Петр Веселицкий, надо думать, немало позабавился, получив это донесение: на секретную службу предлагали принять человека, на этой службе уже состоящего. В то самое время, когда Иван Чугуевец предлагал завербовать Василия Рецетова, сам Рецетов по заданию русской секретной службы был занят тем же делом — подыскивал конфидента.
На примете имел он определенного кандидата — не кого-нибудь, а переводчика самого очаковского паши, «греческой породы» человека, Юрия Григорова. Был Григоров не беден, от паши положено было ему немалое жалованье — триста левов в год. Главное же —«в знак султанского к нему благоволения» носил он зеленую шапку. Не простое это дело, завербовать человека, известного самому султану.
Два обстоятельства, правда, несколько облегчали задачу, что стояла перед Рецетовым. Прежде всего он хорошо был знаком с Григоровым, пожалуй, даже дружил с ним ни много ни мало тридцать лет. И другое. Еще мальчиком, живя в Запорожской Сечи, Григорову случилось быть в церкви, когда казаки и все находившиеся там присягали дочери Петра, императрице Елизавете Петровне. Целовал крест и он, Григоров. Всю жизнь он чувствовал себя нравственно связанным этим обетом верности.

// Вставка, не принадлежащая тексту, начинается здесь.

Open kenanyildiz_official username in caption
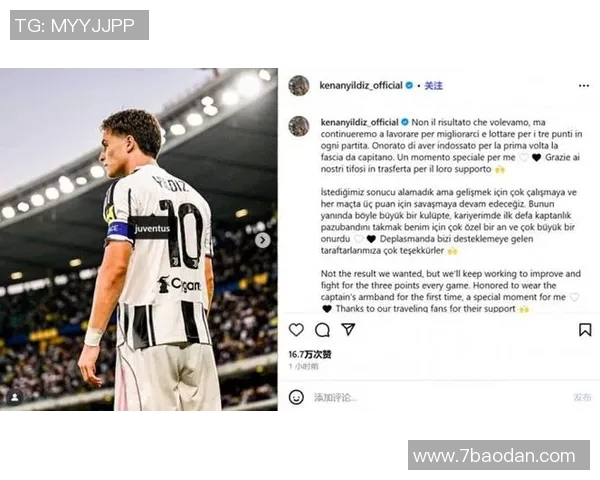600x480 pixels. [x=359, y=122]
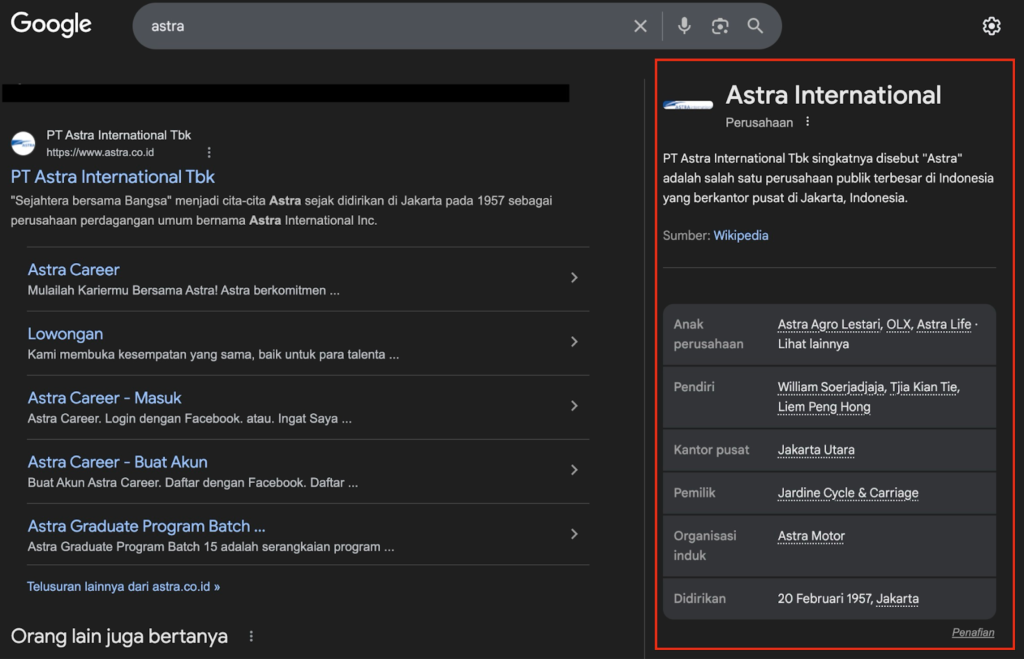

В Киеве понимали, сколь непростое дело поручено бывшему есаулу. Сам генерал-губернатор велел привести Рецетова к себе и, беседуя с ним с глазу на глаз, пояснял, «каким образом оного переводчика сондировать, уговаривать, присягою обязать». Но инструктаж инструктажем, а не в меньшей мере полагался Рецетов на свое знание жизни и человека, с которым предстояло ему говорить.
Не сразу приступил он к столь деликатной теме. Как писал Рецетов в отчете, пригласив Григорова на квартиру, где остановился, он «реченого переводчика старался наилучшим образом угостить; нарочно для него взятыми презентами его обдарил, благодаря за дружбу и за благодеяние, оказанное в прежнюю мою бытность по возвращении из Царя-Града, а между тем напамятовал ему о прежнем доброжелательстве к Российской империи; а как сие было наедине, то и он меня заимно о своей ко мне дружбе и неотменной преданности к империи сильнейшим образом уверил; после того звал он меня к себе в дом, куда я пришед, для лутчего его приискания, по их обычаю, сделал подарки жене его и дочери, чем он весьма довольный оказался».

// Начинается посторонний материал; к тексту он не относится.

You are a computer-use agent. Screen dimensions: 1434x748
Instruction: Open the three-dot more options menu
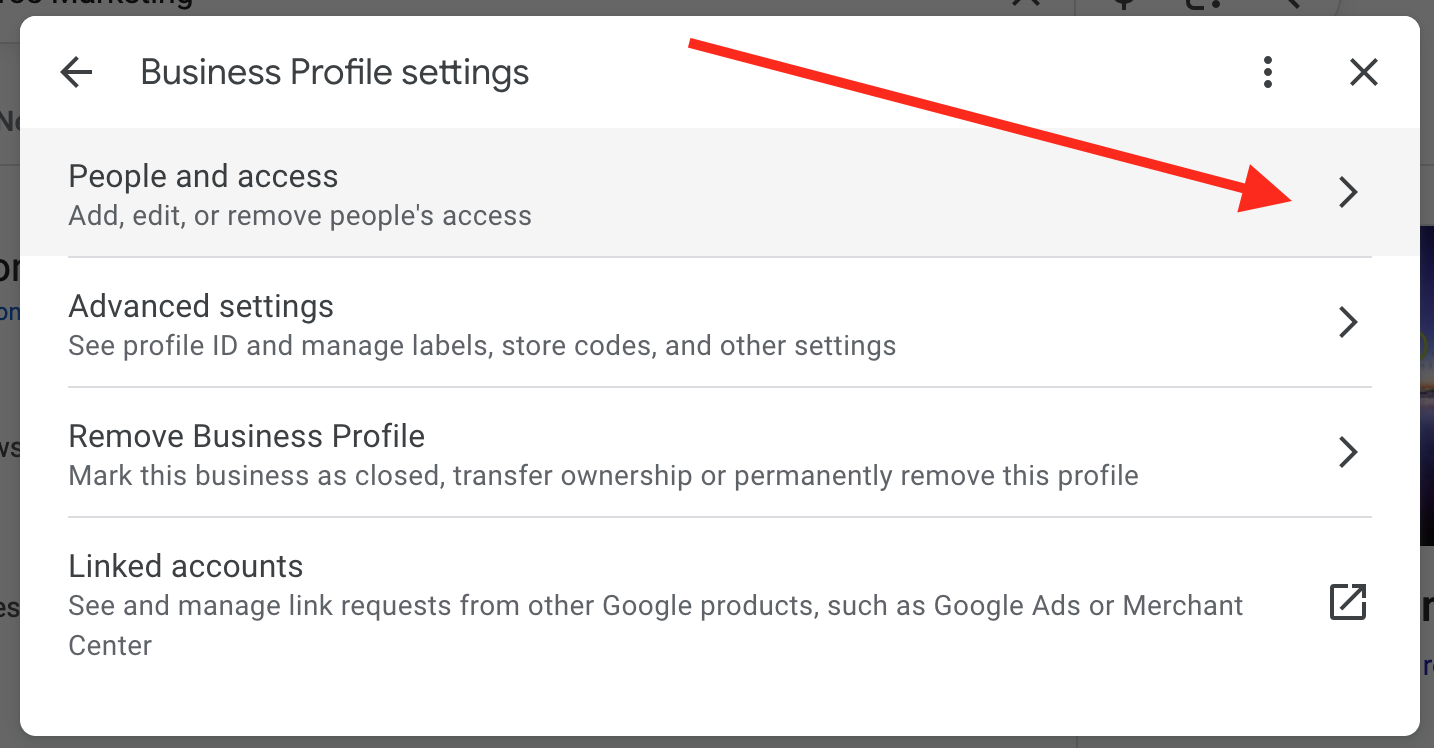[1267, 72]
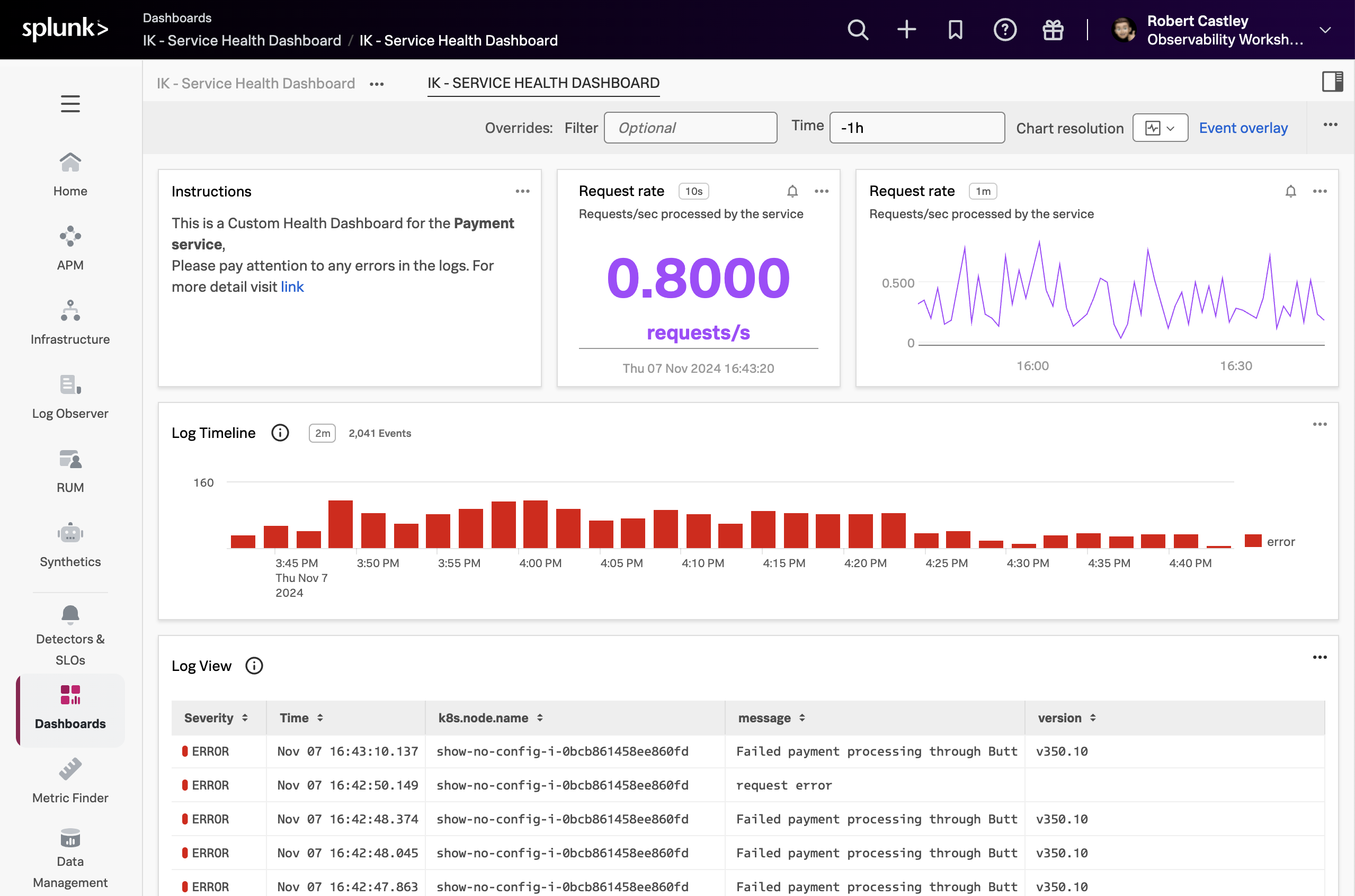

Позднее, вернувшись в Киев, Рецетов представил в экспедицию перечень этих подарков: «1 футро[2] черное; 1 футро казанское беличье; 3 конца полотна трубковского; 53 арш. полотна гладкаго ярославского; 3 головы сахару весом 15 ф., 1 ф. чаю, 65 ок. масла, 23 кварты водки».
Во время заверений во взаимной дружбе Рецетов заметил, что знает способ, каким переводчик хана может доказать свою преданность Российской империи и заслужить высочайшую протекцию самой императрицы. Что же это за способ, Рецетов обещал рассказать, как писал он потом в отчете, «буде он по дружбе согласится со мною на узморьи для прохаживания идти, где наедине свободнее и безопаснее ему открыться могу, ибо ничто нам не помешает. И так, вышедши к берегу, начал я ему внушать, в силу данной мне секретной записи, о порученной по оной комиссии; но приметя на то некоторое с его стороны сумнение, принужден был клятвою его подтвердить, что я единственно для того в Ачаков отправлен, при чем показал ему секретную записку за рукою г-на канцелярии советника Веселицкого и там его убедил».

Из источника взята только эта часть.